Having traveled a bit and sampled foods that seemed to suffer from less than proper handling without getting sick has made me question these beliefs. Don’t get me wrong, I am a fan of refrigeration and I think it should be used whenever possible.
“Surely that must be a refrigerated table,” I thought to myself as I gazed at the chicken parts piled high on the stainless steel table while shopping in a grocery store in Thailand. As I walked towards the table to check the temperature, I thought, “even if this is refrigerated, the bulk of the chicken is still not being held at a safe temperature”. No worries, it was not refrigerated. None of the chicken was held at a “safe” temperature. Yet people were buying it. Presumably, the grocery store was not in the habit of killing people with its food. That couldn’t be good for business.
On multiple occasions, I dined on a variety of “street meat”, as I like to call it. It was certainly a leap of faith to eat pork and seafood products that had been stored in the ninety-degree Thai heat without any visible means of refrigeration.
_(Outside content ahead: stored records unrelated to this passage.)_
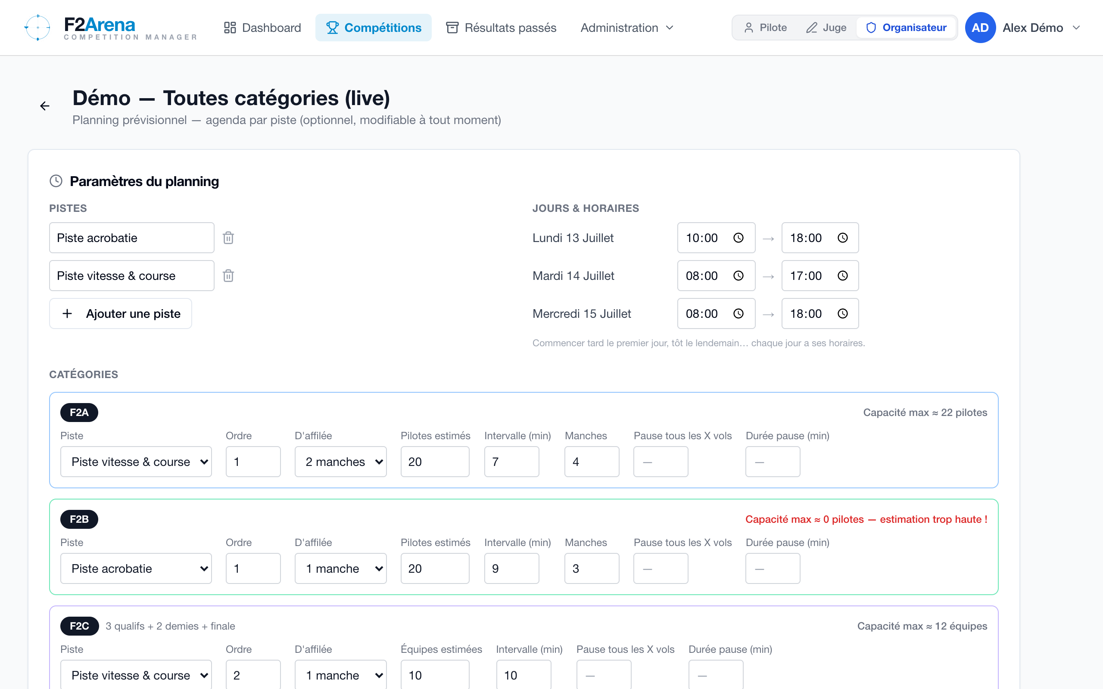The image size is (1103, 689).
Task: Click F2A Pilotes estimés field
Action: 435,462
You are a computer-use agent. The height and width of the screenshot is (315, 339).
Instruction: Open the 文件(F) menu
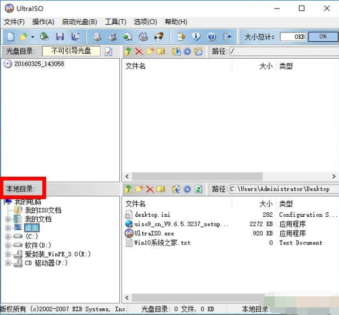(x=14, y=22)
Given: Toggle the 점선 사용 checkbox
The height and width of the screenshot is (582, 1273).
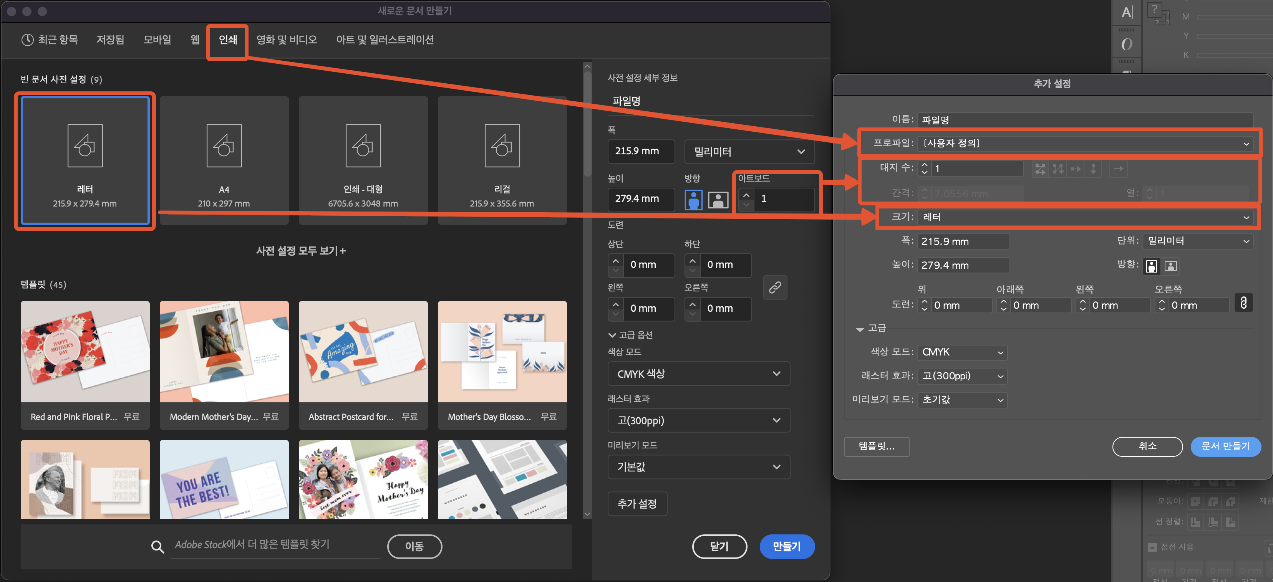Looking at the screenshot, I should (1152, 547).
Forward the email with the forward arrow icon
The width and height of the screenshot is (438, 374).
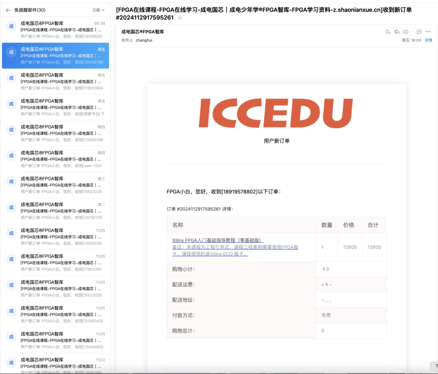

Not only did it taste fine, it didn’t make me sick. There are many more examples that I could cite of times I gambled with my life for the sake of some local cuisine.
The real irony comes from the fact that we have been told not to eat spinach, peanut butter, and canned chili. Our developed nation that is full of oversight has repeatedly allowed tainted food to enter the marketplace; foods that reasonable people would always consider to be healthy. How can it be that we cannot feel safe eating spinach, peanut butter, or canned chili, yet much of the world eats perishable protein foods that sit without refrigeration and they do not get sick?
For starters, the folks at the supermarket in Thailand could probably tell you everything about the chicken farmer that supplied those room temperature chicken parts. They probably know his name, where his farm is, and the names of his wife and kids. While working in Italy, it was common for the chef to secure products from his neighbors. Pork, produce, wine, etc, all purchased outside what we would consider “normal” distribution channels. This is not allowed in America. One cannot simply buy a pig from your neighbor and sell it in your restaurant.
Our mega-farms with our mega-distribution channels ensure mega-exposure of unsavory elements like E-Coli and botulism. Perhaps the biggest shame of the recent outbreaks is the medias total failure to educate the public on the benefits of buying local. I never heard a single talking head say that you could still buy local spinach, provided you don’t live near the mega-farm. They didn’t even say you could cook your spinach. That kills E-Coli. They simply said throw all of your spinach away.
The more items get recalled, the greater the need for people to start buying local, the more opportunities are missed by our news media to inform people of the benefits of eating locally.
Keep your mega-farm products, your Wal-Mart meat, your canned chili, and give me some room-temperature pork.